(Item position entries)
◇ ◇ ◇
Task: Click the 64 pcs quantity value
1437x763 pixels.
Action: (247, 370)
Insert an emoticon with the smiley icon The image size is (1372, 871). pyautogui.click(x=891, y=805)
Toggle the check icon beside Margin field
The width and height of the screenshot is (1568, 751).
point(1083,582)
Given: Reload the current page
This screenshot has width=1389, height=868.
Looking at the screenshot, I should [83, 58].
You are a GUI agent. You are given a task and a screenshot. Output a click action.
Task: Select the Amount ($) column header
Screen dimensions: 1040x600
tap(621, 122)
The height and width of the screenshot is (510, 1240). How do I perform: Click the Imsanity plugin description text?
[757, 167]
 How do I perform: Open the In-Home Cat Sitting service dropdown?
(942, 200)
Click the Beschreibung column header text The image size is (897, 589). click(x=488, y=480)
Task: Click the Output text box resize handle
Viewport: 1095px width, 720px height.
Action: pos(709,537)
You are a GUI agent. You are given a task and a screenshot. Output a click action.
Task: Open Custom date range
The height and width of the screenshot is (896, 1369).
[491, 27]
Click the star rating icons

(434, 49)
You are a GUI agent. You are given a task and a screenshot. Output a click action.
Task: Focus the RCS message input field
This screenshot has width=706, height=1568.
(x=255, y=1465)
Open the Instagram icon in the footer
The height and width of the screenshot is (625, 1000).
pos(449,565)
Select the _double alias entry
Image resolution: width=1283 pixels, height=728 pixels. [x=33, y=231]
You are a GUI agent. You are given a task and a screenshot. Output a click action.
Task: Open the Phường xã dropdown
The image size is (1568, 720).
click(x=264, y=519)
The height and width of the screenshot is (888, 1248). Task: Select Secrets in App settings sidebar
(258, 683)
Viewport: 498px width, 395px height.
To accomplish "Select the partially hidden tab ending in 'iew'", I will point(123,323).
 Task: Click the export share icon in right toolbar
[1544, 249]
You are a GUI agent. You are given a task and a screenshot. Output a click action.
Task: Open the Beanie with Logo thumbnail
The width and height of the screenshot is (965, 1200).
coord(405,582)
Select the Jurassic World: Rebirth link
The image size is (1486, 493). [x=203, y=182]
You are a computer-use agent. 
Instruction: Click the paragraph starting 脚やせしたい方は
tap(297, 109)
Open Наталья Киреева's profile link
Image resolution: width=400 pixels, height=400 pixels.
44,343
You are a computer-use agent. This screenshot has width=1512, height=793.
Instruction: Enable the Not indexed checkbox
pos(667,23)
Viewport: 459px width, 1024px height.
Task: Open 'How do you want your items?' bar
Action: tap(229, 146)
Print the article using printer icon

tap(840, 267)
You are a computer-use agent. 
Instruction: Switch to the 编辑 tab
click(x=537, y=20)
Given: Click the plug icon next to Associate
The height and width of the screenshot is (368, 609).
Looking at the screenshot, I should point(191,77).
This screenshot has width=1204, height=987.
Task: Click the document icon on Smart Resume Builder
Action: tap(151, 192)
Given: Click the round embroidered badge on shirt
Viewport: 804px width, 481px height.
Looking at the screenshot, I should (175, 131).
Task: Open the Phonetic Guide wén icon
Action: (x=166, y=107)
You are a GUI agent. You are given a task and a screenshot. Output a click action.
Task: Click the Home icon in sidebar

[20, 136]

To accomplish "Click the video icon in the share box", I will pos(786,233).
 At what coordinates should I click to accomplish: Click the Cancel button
◇ ◇ ◇
GIVEN REQUEST: Give the records from the line with "Given: Reload the current page" up to and including the line with "Looking at the screenshot, I should [83, 58]." as a two-column CSV headed instruction and answer. Use one row per record, and put each field in quotes with its line breaks turned into spaces.

TASK RESULT:
instruction,answer
"Given: Reload the current page This screenshot has width=1389, height=868.","Looking at the screenshot, I should [83, 58]."